Beatification of Father Stanley Rother

The Beatification of Father Stanley Rother of Oklahoma, the first native-born American Martyr, occurred Saturday September 23 in Oklahoma City. The ceremony was the largest Catholic service in the history of the State of Oklahoma, taking place in the Cox Convention Center which filled to capacity of 15,000 with substantial overflow outside the arena. 

Cardinal Amato, Prefect for the Causes of Saints

The service was presided over by the Cardinal Angelo Amato, Prefect for the Congregation for the Causes of Saints who served as Pope Francis’s representative to the service, and concelebrated by Archbishop Paul Coakley of Oklahoma City, Archbishop Emeritus Eusebius Beltran of Oklahoma City, Bishop David Konderla of Tulsa, Bishop Emeritus Edward Slattery of Tulsa, and Bishop Gonzalo de Villa y Vasquez of Solola-Chimaltenango in Guatemala.
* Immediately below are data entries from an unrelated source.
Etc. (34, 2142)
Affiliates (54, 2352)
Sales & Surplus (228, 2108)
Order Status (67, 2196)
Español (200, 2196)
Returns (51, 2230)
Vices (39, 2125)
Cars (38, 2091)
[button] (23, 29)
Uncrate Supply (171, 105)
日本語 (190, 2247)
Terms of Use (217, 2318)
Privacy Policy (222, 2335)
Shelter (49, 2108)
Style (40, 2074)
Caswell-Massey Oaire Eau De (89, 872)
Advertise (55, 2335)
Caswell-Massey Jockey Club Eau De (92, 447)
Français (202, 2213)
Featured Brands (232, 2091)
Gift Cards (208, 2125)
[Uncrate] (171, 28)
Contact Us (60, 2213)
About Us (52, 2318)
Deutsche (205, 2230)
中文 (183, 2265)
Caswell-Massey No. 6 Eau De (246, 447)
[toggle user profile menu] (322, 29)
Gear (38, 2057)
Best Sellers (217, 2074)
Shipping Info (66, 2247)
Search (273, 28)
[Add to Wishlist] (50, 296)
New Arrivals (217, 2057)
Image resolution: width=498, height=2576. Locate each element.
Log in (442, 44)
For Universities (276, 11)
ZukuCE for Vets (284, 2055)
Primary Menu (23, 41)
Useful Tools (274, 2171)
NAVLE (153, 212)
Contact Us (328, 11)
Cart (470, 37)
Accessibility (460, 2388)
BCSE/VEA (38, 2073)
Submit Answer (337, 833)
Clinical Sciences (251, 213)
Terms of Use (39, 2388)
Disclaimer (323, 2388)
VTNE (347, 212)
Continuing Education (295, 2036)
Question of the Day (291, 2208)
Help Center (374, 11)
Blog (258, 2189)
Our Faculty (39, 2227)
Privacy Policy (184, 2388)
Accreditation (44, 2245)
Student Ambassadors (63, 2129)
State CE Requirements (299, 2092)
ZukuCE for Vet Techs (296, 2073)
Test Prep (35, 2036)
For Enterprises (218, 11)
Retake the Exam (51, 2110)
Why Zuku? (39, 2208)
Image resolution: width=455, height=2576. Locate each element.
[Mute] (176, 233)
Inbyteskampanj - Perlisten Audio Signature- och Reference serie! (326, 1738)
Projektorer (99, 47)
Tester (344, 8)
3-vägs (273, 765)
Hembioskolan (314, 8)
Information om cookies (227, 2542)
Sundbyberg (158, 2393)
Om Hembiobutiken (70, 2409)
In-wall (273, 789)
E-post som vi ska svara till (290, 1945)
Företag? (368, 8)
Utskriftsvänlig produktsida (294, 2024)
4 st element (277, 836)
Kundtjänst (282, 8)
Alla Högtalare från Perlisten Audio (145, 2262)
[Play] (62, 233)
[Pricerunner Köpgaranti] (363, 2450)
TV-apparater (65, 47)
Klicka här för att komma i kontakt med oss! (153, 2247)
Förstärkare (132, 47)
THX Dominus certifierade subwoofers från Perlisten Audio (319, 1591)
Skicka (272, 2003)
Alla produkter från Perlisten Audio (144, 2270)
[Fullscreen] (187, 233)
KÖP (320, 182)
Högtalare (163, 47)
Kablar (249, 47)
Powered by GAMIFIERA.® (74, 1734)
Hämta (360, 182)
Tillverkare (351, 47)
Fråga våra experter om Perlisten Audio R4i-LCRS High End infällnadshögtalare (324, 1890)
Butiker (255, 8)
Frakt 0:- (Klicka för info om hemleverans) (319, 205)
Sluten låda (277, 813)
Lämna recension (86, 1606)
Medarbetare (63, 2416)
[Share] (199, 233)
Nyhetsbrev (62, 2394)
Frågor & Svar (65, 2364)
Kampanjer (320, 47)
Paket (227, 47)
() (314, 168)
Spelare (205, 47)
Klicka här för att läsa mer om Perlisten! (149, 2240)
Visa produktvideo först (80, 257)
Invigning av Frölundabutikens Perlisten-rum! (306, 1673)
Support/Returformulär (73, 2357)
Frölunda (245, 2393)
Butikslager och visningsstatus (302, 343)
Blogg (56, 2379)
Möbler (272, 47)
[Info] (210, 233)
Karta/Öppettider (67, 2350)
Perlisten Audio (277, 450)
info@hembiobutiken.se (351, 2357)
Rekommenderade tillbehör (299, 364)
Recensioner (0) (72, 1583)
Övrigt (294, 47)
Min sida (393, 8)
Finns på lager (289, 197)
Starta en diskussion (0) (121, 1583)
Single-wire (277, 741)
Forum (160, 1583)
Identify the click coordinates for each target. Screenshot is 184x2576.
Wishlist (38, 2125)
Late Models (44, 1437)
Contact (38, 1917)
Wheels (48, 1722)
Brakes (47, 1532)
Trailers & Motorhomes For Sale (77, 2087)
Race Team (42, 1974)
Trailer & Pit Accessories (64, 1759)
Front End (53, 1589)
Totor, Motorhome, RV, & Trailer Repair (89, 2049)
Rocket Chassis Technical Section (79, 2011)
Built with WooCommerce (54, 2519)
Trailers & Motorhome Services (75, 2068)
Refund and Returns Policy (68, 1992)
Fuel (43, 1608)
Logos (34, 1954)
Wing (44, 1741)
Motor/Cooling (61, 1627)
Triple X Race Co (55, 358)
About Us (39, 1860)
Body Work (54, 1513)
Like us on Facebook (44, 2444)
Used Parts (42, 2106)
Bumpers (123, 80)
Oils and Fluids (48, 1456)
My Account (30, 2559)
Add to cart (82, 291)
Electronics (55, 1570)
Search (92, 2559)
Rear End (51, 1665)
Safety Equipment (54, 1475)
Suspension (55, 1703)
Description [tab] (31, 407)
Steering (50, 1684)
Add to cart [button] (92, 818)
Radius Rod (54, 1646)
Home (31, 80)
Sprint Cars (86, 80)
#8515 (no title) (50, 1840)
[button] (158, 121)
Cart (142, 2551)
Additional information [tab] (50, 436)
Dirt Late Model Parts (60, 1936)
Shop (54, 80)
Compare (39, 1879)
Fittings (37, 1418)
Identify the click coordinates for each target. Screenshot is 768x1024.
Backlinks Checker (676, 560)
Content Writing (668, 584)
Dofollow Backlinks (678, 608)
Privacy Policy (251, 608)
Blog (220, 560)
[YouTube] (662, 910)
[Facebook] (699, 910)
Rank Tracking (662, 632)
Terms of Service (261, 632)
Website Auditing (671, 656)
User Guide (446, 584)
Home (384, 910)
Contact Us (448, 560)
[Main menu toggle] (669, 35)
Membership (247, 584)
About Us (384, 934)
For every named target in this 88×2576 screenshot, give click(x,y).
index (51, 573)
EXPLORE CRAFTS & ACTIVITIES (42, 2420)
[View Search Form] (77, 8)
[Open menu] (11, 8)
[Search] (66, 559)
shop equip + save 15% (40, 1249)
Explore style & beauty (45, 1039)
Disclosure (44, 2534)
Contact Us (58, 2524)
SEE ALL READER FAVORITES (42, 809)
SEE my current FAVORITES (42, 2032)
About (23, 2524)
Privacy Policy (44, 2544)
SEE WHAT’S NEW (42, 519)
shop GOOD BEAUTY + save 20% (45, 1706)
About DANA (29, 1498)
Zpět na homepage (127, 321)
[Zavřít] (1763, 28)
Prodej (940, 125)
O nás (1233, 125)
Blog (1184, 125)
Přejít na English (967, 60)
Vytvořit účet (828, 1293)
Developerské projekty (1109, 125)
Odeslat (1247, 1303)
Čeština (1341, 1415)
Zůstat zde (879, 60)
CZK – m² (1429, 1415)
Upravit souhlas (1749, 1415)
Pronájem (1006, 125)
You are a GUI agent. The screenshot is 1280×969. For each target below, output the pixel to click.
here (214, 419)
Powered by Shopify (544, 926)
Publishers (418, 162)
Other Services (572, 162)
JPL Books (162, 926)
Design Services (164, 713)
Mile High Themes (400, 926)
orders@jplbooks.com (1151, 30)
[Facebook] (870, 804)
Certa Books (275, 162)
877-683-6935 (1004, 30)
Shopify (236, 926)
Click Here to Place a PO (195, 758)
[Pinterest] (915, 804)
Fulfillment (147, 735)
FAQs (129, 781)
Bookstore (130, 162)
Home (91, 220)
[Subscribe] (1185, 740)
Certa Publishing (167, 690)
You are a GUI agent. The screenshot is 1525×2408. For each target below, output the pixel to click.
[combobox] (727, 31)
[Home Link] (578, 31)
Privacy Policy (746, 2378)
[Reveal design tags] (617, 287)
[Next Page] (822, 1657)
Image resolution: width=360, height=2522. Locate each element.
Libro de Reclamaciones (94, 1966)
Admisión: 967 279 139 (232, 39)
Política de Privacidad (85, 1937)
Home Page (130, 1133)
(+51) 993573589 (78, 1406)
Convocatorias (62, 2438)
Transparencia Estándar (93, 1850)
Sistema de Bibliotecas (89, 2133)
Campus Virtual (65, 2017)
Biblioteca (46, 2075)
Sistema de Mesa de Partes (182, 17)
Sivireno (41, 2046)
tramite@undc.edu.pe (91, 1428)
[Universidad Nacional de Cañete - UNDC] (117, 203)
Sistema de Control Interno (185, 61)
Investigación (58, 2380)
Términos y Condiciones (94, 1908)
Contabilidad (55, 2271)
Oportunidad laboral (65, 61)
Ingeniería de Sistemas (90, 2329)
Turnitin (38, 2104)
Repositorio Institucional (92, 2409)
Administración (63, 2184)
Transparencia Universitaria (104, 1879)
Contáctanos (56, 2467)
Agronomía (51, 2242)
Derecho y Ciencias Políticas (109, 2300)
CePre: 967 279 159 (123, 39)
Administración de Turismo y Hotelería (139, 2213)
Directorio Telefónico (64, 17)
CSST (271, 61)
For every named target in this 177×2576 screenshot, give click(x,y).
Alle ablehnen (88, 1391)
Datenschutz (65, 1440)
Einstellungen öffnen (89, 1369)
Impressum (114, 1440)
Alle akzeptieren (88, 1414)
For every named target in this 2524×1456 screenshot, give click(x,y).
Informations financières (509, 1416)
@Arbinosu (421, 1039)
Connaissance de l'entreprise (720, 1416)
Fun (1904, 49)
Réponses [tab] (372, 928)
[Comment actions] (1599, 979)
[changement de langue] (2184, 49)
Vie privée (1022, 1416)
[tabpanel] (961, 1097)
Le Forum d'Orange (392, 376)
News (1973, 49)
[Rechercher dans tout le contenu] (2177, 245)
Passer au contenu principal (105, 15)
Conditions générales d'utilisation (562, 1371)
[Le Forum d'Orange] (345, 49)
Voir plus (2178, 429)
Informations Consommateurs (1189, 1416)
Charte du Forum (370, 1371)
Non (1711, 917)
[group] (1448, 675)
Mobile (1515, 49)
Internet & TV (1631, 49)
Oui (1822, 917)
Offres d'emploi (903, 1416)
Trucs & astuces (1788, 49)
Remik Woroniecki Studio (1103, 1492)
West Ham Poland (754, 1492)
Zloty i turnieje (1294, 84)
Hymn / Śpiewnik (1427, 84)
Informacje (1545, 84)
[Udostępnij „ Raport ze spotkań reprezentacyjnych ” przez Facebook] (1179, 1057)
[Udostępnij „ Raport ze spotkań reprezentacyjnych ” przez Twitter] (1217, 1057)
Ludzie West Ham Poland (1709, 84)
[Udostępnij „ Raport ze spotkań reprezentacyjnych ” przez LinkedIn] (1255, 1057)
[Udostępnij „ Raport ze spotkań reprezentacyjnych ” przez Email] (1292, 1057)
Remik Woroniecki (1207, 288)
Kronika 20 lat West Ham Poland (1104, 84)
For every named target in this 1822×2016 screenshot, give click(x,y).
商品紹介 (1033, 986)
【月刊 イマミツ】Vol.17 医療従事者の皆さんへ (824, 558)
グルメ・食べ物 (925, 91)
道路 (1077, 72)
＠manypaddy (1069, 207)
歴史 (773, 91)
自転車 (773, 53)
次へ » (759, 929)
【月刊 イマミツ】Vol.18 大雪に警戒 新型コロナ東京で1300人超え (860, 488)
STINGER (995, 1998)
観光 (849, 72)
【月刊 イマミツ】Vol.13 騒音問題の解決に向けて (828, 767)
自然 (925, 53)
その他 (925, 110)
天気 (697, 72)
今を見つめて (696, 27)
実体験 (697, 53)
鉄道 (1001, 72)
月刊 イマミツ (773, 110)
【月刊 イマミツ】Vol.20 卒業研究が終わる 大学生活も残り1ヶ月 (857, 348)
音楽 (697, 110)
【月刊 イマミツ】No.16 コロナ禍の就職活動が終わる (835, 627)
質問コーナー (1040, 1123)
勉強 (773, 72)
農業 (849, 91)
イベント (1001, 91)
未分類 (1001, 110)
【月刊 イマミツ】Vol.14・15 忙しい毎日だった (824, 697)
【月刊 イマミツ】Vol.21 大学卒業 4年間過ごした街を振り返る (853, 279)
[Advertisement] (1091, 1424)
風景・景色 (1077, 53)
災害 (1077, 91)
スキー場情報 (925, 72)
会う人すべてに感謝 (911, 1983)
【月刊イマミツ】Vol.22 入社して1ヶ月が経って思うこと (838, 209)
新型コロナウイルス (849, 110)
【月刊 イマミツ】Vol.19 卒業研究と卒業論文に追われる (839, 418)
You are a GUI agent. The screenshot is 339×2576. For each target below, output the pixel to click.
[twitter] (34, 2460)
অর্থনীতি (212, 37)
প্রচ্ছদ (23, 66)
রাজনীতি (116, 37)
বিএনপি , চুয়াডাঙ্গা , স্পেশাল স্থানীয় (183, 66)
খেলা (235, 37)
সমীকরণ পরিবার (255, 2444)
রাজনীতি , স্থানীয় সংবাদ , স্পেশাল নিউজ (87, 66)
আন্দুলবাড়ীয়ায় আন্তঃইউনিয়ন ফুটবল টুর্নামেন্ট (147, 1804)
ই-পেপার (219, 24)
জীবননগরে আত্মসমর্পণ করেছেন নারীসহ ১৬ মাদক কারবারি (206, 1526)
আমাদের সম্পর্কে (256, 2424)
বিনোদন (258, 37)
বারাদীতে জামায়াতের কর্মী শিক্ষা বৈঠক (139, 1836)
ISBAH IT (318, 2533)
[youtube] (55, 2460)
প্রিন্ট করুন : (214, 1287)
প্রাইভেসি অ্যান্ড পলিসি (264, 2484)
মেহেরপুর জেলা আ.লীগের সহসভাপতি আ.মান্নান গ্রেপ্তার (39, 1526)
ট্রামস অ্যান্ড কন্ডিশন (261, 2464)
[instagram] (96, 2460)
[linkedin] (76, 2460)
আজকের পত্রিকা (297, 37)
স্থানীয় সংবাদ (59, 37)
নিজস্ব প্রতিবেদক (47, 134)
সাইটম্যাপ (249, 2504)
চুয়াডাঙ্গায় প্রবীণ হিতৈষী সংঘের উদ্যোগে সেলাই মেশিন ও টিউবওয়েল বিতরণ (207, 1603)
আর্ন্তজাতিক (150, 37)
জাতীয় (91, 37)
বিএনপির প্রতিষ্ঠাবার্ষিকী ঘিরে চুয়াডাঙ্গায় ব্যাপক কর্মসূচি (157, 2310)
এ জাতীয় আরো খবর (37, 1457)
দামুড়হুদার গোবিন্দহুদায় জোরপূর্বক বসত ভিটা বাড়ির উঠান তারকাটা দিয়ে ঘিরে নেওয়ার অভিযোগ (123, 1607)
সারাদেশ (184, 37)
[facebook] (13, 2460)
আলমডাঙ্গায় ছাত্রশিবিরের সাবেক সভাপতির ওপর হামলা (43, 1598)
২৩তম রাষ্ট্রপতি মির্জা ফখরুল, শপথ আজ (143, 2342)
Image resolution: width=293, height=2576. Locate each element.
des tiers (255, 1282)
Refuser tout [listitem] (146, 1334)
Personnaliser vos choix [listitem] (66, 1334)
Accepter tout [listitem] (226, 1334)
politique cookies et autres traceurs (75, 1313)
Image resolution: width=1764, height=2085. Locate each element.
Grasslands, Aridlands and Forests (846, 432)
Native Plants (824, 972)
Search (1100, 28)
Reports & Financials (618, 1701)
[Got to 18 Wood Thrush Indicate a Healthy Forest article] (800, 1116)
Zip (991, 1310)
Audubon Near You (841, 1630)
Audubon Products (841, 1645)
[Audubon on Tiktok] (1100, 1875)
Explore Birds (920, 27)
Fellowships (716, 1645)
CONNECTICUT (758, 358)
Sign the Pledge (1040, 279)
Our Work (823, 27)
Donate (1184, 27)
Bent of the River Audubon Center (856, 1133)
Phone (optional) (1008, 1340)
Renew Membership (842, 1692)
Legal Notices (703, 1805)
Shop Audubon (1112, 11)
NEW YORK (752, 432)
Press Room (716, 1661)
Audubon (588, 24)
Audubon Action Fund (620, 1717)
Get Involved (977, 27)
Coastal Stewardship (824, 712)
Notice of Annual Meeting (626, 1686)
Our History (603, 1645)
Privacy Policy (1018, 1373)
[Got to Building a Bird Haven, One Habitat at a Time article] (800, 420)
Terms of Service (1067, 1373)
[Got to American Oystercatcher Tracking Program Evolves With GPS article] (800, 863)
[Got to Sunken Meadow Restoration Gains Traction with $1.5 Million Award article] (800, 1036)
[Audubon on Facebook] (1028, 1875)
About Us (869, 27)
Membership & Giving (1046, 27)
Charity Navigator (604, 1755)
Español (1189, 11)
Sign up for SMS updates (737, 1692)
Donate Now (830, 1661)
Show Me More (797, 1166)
The Mass, given the size of the event, ran extremely well, even from the vantage point in the rafters. I had arrived early before the doors opened at 8 AM, and still had to sit far away from the stage.

Though I am not Catholic, I attended in the stead of friends and family members who could not. It was a historical event foolish to pass up and great to witness.

Blessed Stanley Rother was born on March 27, 1935 in Okarche during the heart of the Dust Bowl and Great Depression. The town was founded during the landrun by German immigrants who were either Catholic and Lutheran in the 1890s. Growing up during the Depression and later World War II left a lasting imprint on Rother. After high school he felt drawn by his spirit to a vocation as a priest, similar to the vocation his sister Marita (who is still living) undertook as a nun in the mid-1950s. At seminary in San Antonio, he struggled mightily with Latin. He consulted with then Bishop Victor Reed, who sent him to Mount Saint Mary’s Seminary in Emmittsburg, Maryland, where he finally graduated in 1963.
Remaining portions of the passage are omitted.